--- WORK TO BE COMPLETED ---
Render the records as a numbered list with blank lines dropped, starting at the line that contains "Where should I click to: Click the Quality" and ending after the line that contains "Action: 220,256". Include only those lines.
-- BEGIN MATERIAL FOR THIS EXERCISE --
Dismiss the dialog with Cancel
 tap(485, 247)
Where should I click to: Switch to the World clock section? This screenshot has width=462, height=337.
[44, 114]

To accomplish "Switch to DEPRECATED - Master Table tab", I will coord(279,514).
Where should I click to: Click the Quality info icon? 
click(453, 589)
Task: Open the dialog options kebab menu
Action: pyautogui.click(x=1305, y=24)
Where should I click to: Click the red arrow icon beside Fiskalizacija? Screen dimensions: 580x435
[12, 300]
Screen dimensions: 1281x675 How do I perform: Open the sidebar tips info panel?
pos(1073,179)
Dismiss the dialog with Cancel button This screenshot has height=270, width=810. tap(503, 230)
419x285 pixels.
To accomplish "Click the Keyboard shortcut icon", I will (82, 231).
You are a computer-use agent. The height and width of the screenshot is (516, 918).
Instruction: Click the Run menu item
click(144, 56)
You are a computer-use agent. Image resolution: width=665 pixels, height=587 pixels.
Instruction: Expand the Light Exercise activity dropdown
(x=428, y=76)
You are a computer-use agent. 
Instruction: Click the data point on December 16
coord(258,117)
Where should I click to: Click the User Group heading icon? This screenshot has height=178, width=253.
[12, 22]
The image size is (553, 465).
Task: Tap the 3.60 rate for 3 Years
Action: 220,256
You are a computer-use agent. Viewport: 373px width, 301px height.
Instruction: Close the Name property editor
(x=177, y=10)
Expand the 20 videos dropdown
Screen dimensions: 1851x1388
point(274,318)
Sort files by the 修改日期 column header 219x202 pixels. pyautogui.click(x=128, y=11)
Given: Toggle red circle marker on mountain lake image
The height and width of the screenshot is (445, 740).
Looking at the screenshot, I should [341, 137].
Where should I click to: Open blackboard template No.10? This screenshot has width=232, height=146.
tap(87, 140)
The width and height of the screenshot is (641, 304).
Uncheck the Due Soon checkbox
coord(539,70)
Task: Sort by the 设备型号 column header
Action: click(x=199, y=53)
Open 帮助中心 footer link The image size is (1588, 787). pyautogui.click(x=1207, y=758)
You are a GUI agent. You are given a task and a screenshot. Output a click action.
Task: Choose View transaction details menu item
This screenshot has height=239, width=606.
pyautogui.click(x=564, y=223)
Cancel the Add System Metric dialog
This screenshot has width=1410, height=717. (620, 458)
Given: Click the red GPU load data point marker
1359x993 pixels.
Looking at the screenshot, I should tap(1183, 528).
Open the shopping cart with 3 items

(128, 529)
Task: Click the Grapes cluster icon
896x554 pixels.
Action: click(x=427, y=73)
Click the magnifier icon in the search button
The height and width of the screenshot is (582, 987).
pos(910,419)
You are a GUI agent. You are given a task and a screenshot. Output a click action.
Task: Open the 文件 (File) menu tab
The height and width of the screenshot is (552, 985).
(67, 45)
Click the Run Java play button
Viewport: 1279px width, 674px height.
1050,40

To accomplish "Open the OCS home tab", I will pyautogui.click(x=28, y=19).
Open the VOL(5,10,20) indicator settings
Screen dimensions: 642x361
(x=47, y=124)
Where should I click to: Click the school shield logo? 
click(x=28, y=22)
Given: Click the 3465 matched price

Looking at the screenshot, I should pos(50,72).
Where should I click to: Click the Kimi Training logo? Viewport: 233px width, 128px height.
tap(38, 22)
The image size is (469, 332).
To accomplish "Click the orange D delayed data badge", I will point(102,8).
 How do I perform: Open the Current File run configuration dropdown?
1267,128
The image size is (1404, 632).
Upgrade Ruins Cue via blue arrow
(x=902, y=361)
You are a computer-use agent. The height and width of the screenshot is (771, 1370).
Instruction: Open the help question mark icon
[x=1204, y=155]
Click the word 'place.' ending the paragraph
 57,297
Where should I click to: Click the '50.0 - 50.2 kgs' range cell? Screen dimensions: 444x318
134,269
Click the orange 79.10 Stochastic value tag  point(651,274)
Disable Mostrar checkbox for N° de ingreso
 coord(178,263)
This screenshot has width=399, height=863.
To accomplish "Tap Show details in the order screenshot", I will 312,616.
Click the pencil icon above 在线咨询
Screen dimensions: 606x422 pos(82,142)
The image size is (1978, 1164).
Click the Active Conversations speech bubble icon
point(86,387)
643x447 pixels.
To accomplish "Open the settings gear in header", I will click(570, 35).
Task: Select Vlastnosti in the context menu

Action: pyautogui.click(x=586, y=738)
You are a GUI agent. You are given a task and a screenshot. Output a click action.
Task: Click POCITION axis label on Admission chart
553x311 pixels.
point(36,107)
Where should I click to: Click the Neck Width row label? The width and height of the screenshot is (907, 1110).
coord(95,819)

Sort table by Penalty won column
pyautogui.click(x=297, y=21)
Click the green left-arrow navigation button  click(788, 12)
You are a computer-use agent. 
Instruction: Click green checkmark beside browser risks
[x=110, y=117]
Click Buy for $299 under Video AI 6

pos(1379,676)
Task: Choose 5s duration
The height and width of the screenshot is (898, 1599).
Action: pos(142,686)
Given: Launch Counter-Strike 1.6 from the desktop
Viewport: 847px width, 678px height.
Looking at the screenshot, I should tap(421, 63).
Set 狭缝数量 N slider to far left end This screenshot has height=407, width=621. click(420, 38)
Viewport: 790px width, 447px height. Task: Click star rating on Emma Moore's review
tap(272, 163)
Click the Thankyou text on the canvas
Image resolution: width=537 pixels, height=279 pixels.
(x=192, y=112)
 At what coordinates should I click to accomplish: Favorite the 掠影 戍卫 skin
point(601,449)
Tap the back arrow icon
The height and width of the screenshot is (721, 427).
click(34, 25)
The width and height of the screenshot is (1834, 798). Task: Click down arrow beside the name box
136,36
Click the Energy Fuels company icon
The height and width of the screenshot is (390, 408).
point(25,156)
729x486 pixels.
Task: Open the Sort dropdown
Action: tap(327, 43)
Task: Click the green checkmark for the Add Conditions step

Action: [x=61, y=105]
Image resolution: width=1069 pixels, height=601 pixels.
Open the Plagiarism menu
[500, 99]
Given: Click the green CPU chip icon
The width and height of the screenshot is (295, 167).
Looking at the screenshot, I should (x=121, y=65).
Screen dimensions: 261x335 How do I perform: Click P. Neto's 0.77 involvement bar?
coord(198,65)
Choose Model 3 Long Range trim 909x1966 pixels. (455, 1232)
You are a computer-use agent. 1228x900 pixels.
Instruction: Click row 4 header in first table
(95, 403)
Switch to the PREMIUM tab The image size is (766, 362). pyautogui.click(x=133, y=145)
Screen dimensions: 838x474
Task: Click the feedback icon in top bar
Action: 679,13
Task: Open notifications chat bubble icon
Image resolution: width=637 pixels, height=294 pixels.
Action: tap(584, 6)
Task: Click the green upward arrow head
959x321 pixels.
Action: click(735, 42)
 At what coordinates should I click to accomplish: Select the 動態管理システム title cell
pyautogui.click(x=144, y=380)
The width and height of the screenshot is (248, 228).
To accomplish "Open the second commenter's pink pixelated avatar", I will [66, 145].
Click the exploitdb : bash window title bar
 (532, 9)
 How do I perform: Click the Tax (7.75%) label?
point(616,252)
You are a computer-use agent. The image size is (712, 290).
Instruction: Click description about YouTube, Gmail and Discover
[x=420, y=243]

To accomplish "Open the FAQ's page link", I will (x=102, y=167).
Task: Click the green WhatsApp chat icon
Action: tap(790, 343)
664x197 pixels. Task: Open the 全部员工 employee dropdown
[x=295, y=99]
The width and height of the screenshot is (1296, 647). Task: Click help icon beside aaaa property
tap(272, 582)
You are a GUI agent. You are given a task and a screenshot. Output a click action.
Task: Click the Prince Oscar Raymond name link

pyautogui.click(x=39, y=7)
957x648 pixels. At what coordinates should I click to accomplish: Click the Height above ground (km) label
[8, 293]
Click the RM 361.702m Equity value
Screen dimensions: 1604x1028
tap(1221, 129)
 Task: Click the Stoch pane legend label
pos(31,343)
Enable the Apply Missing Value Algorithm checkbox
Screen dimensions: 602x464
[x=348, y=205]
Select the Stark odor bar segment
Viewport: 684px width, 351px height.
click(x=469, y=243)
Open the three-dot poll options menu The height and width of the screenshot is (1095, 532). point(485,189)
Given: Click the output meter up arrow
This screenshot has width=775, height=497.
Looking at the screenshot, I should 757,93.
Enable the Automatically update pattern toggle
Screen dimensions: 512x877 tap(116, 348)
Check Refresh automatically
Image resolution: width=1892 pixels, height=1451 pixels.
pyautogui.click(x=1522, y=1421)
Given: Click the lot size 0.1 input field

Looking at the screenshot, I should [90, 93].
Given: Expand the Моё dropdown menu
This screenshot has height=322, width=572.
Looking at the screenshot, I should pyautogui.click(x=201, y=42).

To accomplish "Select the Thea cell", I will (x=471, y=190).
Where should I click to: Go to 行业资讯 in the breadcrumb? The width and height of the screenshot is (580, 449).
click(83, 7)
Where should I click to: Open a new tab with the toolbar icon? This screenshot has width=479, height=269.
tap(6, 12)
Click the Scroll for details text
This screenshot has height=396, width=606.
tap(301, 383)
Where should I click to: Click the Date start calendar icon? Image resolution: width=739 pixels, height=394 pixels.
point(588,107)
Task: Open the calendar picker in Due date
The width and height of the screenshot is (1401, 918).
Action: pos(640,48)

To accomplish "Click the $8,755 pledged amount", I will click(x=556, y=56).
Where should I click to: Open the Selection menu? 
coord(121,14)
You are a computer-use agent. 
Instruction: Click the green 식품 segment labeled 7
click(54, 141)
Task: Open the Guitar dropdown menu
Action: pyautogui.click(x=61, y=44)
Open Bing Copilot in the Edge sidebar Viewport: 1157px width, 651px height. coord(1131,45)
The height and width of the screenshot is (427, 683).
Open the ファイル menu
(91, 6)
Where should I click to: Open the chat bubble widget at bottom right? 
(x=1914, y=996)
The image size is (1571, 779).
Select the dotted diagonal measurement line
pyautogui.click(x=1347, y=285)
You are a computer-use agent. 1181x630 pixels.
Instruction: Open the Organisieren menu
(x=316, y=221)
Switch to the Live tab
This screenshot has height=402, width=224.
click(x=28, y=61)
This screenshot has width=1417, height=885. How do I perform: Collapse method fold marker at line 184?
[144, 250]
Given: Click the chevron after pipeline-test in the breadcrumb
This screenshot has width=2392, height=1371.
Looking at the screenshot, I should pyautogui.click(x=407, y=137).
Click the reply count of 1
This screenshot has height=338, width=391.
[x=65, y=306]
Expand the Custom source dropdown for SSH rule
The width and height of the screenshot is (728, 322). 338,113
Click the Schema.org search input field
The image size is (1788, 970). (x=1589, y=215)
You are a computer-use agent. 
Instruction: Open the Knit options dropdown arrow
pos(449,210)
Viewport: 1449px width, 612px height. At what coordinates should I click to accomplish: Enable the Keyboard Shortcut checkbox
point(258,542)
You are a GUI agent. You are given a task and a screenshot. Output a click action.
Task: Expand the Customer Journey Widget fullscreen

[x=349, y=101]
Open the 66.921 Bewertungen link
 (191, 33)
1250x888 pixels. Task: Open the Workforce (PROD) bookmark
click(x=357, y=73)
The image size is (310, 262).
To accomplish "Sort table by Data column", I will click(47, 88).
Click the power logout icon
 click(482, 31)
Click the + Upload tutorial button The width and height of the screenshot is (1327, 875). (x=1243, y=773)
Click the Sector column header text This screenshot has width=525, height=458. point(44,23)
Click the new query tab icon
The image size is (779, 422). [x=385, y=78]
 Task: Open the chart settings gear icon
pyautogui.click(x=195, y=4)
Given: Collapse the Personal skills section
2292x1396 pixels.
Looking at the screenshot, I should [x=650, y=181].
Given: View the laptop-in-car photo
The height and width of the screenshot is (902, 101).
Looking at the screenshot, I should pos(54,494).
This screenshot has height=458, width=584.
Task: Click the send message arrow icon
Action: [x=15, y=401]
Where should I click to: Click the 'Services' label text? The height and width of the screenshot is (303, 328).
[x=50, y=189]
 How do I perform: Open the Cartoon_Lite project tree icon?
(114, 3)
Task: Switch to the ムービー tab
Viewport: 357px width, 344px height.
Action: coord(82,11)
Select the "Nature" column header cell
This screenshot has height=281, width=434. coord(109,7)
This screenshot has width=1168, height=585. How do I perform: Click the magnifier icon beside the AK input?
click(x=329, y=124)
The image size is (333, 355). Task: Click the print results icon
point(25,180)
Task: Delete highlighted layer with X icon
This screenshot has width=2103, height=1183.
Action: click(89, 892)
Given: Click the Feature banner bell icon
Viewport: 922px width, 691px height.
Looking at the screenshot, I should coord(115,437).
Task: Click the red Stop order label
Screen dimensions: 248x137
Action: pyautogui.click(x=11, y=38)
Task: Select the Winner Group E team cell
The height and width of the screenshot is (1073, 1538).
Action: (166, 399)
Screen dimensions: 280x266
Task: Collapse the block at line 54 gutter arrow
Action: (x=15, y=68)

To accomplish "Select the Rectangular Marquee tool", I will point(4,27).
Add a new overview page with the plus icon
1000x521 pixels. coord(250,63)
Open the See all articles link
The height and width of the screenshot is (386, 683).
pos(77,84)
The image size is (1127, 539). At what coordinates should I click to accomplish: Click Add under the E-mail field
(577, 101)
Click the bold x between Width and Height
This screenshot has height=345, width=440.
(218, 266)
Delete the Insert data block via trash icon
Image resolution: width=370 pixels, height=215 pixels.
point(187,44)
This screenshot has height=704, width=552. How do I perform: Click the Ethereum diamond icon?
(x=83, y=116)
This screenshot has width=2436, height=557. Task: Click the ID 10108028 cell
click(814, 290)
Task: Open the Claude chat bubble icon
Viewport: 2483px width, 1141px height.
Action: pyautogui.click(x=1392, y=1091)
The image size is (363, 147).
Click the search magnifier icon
-- END MATERIAL FOR THIS EXERCISE --
--- EXERCISE ANSWER ---
1. Where should I click to: Click the Quality info icon? 
2. click(453, 589)
3. Task: Open the dialog options kebab menu
4. Action: pyautogui.click(x=1305, y=24)
5. Where should I click to: Click the red arrow icon beside Fiskalizacija? Screen dimensions: 580x435
6. [12, 300]
7. Screen dimensions: 1281x675 How do I perform: Open the sidebar tips info panel?
8. pos(1073,179)
9. Dismiss the dialog with Cancel button This screenshot has height=270, width=810. tap(503, 230)
10. 419x285 pixels.
11. To accomplish "Click the Keyboard shortcut icon", I will (82, 231).
12. You are a computer-use agent. The height and width of the screenshot is (516, 918).
13. Instruction: Click the Run menu item
14. click(144, 56)
15. You are a computer-use agent. Image resolution: width=665 pixels, height=587 pixels.
16. Instruction: Expand the Light Exercise activity dropdown
17. (x=428, y=76)
18. You are a computer-use agent. 
19. Instruction: Click the data point on December 16
20. coord(258,117)
21. Where should I click to: Click the User Group heading icon? This screenshot has height=178, width=253.
22. [12, 22]
23. The image size is (553, 465).
24. Task: Tap the 3.60 rate for 3 Years
25. Action: 220,256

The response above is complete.